A fish recipe from Cod Pal Germ 551, section 2

I still think it sounds like a fish jam.

13 (This recipe has no title and is not offset, the paragraph continues with what is clearly a new recipe)

Item, if you would make a galantine (gallrien) of fish of a pike very nicely, you shall boil the pike and remove the flesh (proten) of it, and then take honey and set it over the coals and let it boil. Take the pike’s flesh (prot) and pepper and sugar enough and mix it together and make it neither too thick nor too thin so that it can be poured out onto a bowl like an electuary. Do not oversalt it etc.

And again, there is a close parallel in section one, in pretty much the same spot, too:

23 Galantine (galreit) of fish

If you would make galantine of fish of a pike, boil the pike nicely and take off its flesh (prat). Then take honey and set it over the coals and let it boil and take the flesh of the pike and pepper and sugar enough and stir it together, neither too thin nor too thick, so that it can be poured onto a bowl like an electuary.
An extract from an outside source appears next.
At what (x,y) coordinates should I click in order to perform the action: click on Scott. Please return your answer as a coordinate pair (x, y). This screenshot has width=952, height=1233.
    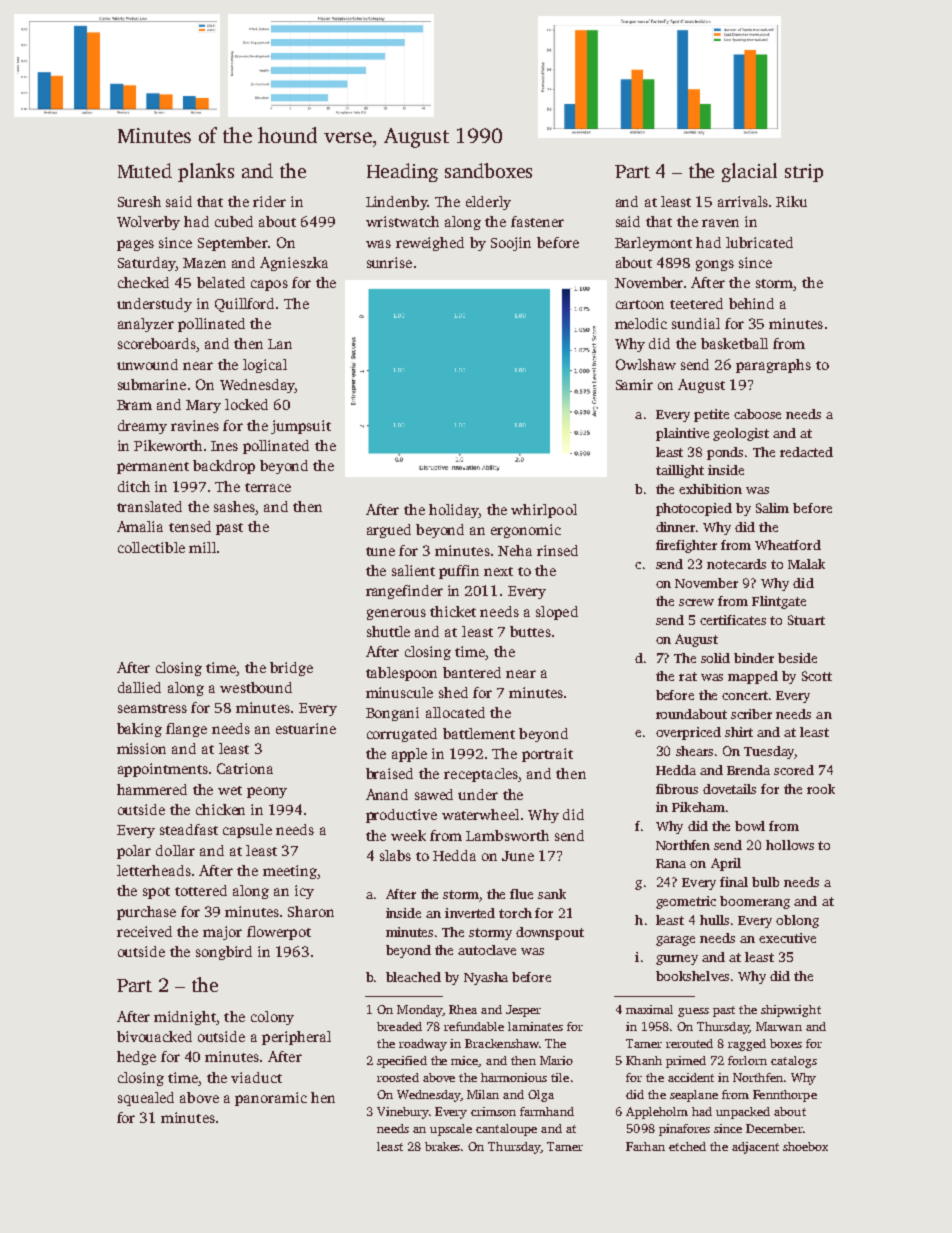
    Looking at the image, I should click on (817, 676).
And do not oversalt it.

I have not tried this, but I think I will, just for the sake of curiosity. I was initially half convinced the ‘prot’ added to the honey was a misreading of ‘prüe’, I think we really are looking at a recipe for sweet-spicy fish preserve here.
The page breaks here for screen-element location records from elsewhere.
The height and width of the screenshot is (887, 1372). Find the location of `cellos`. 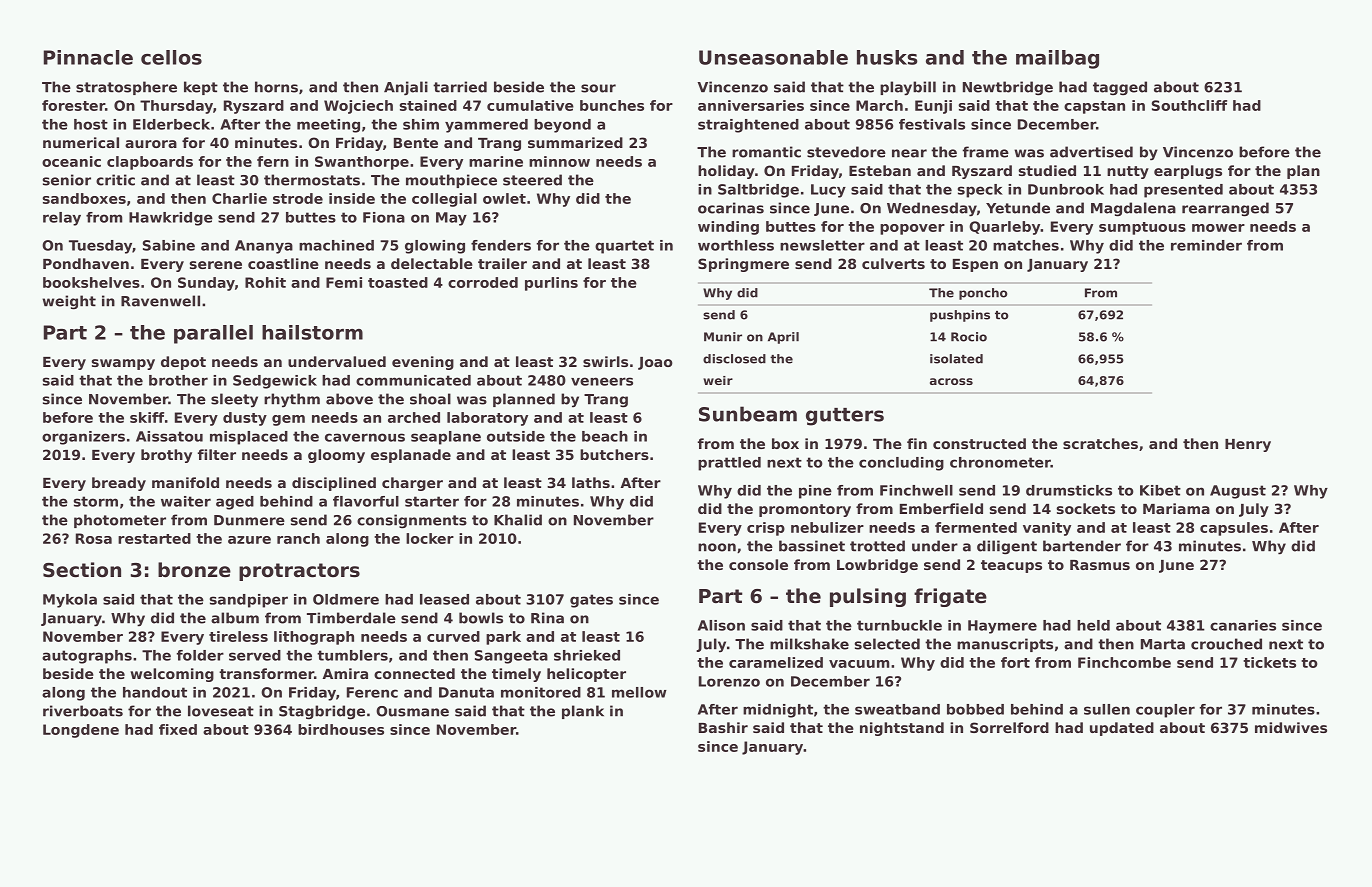

cellos is located at coordinates (171, 57).
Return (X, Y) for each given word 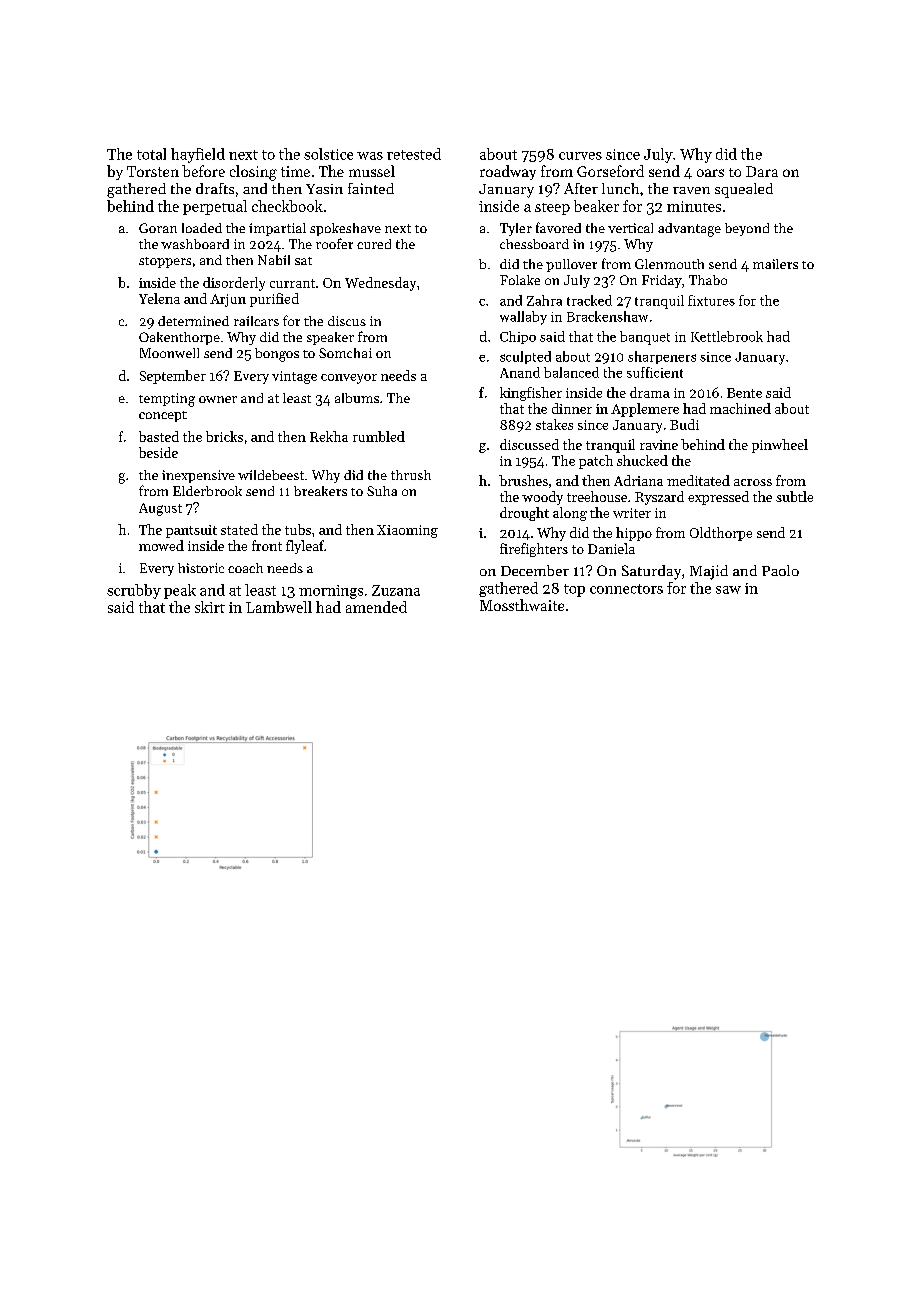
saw (728, 590)
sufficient (655, 372)
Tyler (516, 229)
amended (376, 607)
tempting (167, 400)
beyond (747, 229)
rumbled (379, 436)
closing (253, 173)
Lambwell (279, 607)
I owe thanks to my friend Libby Cripps for pointing me to the as yet untranslated fifteenth-century culinary recipe collection that is bound with similar works on fabric dyes and on medicine in the Heidelberg Cod Pal Germ 551. It looks, at first glance, unexceptional, but I will try to keep up a flow of recipes and see whether it has anything of particular interest to offer.